### Text to read
######
On Mon, Oct 09, 2006 at 08:22:39PM -0700, Joshua D. Drake wrote:
>
> > Imagine I got run over by a train, and someone was reading my code.
> > Which would be easier for them to maintain: Code with weird SQL, or code
> > with sensible, well-written SQL and explicit hints?
>
> You forgot the most important option:
>
> Code with appropriate documentation about your weird SQL.
>
> If you document your code, your argument is moot.

You apparently didn't read the whole email. He said he did document his
code. But his point is still valid: obscure code is bad even with
documentation. Would you put something from the obfuscated C contest
into production with comments describing what it does, or would you just
write the code cleanly to begin with?
--
Jim Nasby                                            
EnterpriseDB      http://enterprisedb.com      512.569.9461 (cell)

От:
Tom Lane
Дата:

"Jim C. Nasby" <> writes:
> I'd rather have the ugly solution sooner rather than the elegant one
> later (if ever).

The trouble with that is that we couldn't ever get rid of it, and we'd
be stuck with backward-compatibility concerns with the first (over
simplified) design.  It's important to get it right the first time,
at least for stuff that you know perfectly well is going to end up
embedded in application code.

            regards, tom lane

От:
"Steinar H. Gunderson"
Дата:

On Tue, Oct 10, 2006 at 09:07:03AM -0500, Jim C. Nasby wrote:
> Would you put something from the obfuscated C contest
> into production with comments describing what it does,

If nothing else, it would be a nice practical joke =)

/* Steinar */
--
Homepage: http://www.sesse.net/

От:
"Jim C. Nasby"
Дата:

On Tue, Oct 10, 2006 at 10:14:48AM -0400, Tom Lane wrote:
> "Jim C. Nasby" <> writes:
> > I'd rather have the ugly solution sooner rather than the elegant one
> > later (if ever).
>
> The trouble with that is that we couldn't ever get rid of it, and we'd
> be stuck with backward-compatibility concerns with the first (over
> simplified) design.  It's important to get it right the first time,
> at least for stuff that you know perfectly well is going to end up
> embedded in application code.

We've depricated things before, I'm sure we'll do it again. Yes, it's a
pain, but it's better than not having anything release after release.
And having a formal hint language would at least allow us to eventually
clean up some of these oddball cases, like the OFFSET 0 hack.

I'm also not convinced that even supplimental statistics will be enough
to ensure the planner always does the right thing, so query-level hints
may have to stay (though it'd be great if that wasn't the case).
--
Jim Nasby                                            
EnterpriseDB      http://enterprisedb.com      512.569.9461 (cell)

От:
"Joshua D. Drake"
Дата:

Jim C. Nasby wrote:
> On Mon, Oct 09, 2006 at 03:41:09PM -0700, Joshua D. Drake wrote:
>>> One of the big problems with doing set enable_...=off is that there's no
>>> way to embed that into something like a view, so you're almost forced
>>> into putting into the application code itself, which makes matters even
>>> worse. If you could hint this within a query (maybe even on a per-table
>>> level), you could at least encapsulate that into a view.
######
### Raw data

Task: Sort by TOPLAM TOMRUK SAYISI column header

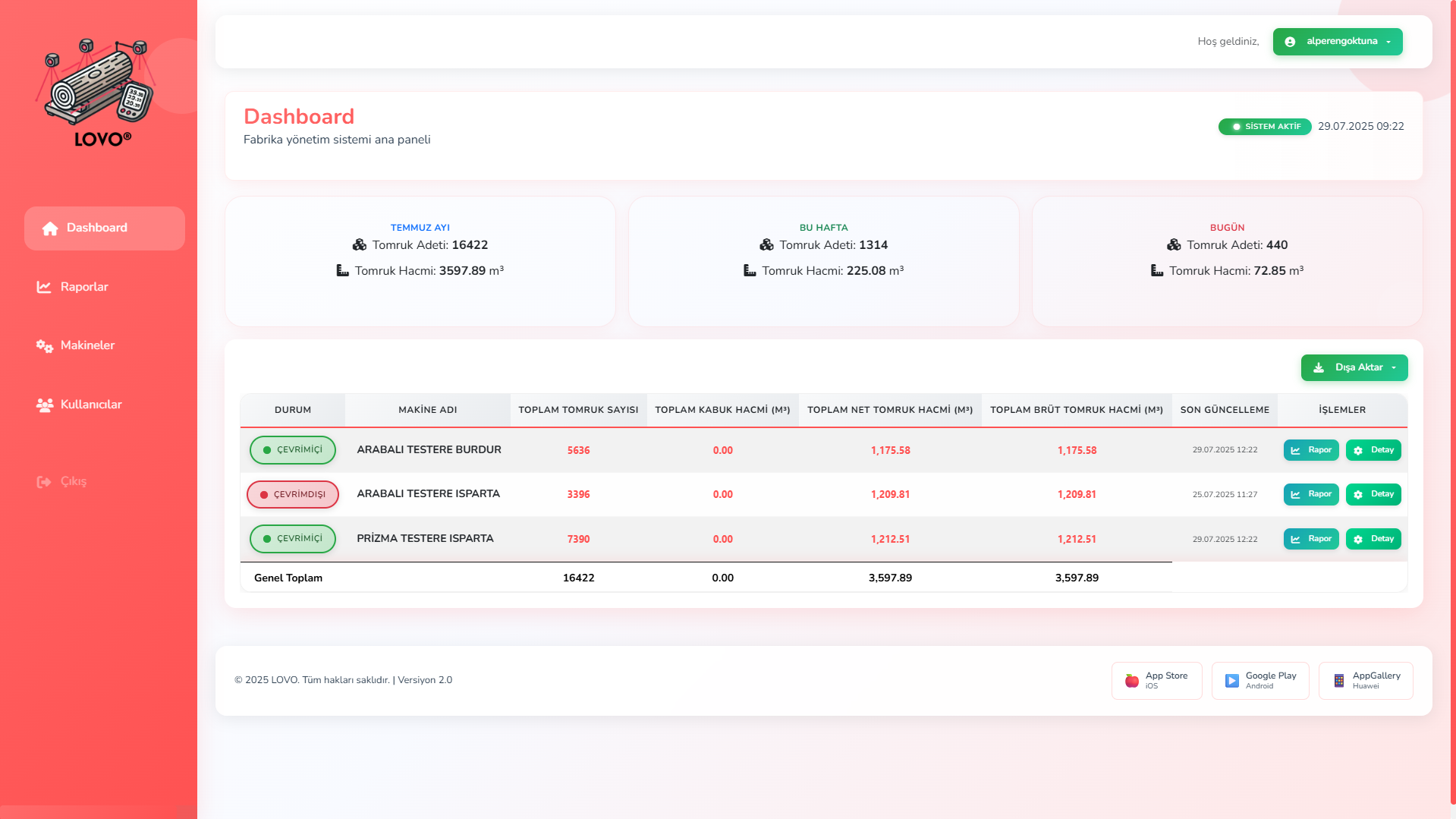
######
### What to work on
• 1. Rewrite the paragraph of the query-hints thread that begins "You apparently didn't read the whole email" more briefly, keeping its main facts.
• 2. Extend the query-hints thread past its final line.
The data that comes before this point is from a separate source.

### Expected outputs
• 1. The whole email wasn't read: he did document his code. His point still holds, since obscure code is bad even when documented. Cleanly written code beats something from the obfuscated C contest with comments added.

• 2.
>> You can easily pass multiple statements within a single exec() or push
>> it into an SPF.
>
> Unless I'm missing something, putting multiple statements in a single
> exec means you're messing with the application code. And you can't
> update a SRF (also means messing with the application code). Though, I
> suppose you could update a view that pulled from an SRF...

I always think of application code as outside the db. I was thinking
more in layers.

Joshua D. Drake



--

   === The PostgreSQL Company: Command Prompt, Inc. ===
Sales/Support: +1.503.667.4564 || 24x7/Emergency: +1.800.492.2240
   Providing the most comprehensive  PostgreSQL solutions since 1997
             http://www.commandprompt.com/



От:
"Joshua D. Drake"
Дата:

Jim C. Nasby wrote:
> On Mon, Oct 09, 2006 at 08:22:39PM -0700, Joshua D. Drake wrote:
>>> Imagine I got run over by a train, and someone was reading my code.
>>> Which would be easier for them to maintain: Code with weird SQL, or code
>>> with sensible, well-written SQL and explicit hints?
>> You forgot the most important option:
>>
>> Code with appropriate documentation about your weird SQL.
>>
>> If you document your code, your argument is moot.
>
> You apparently didn't read the whole email. He said he did document his
> code. But his point is still valid: obscure code is bad even with
> documentation. Would you put something from the obfuscated C contest
> into production with comments describing what it does, or would you just
> write the code cleanly to begin with?

You are comparing apples to oranges. We aren't talking about an
obfuscated piece of code. We are talking about an SQL statement that
solves a particular problem.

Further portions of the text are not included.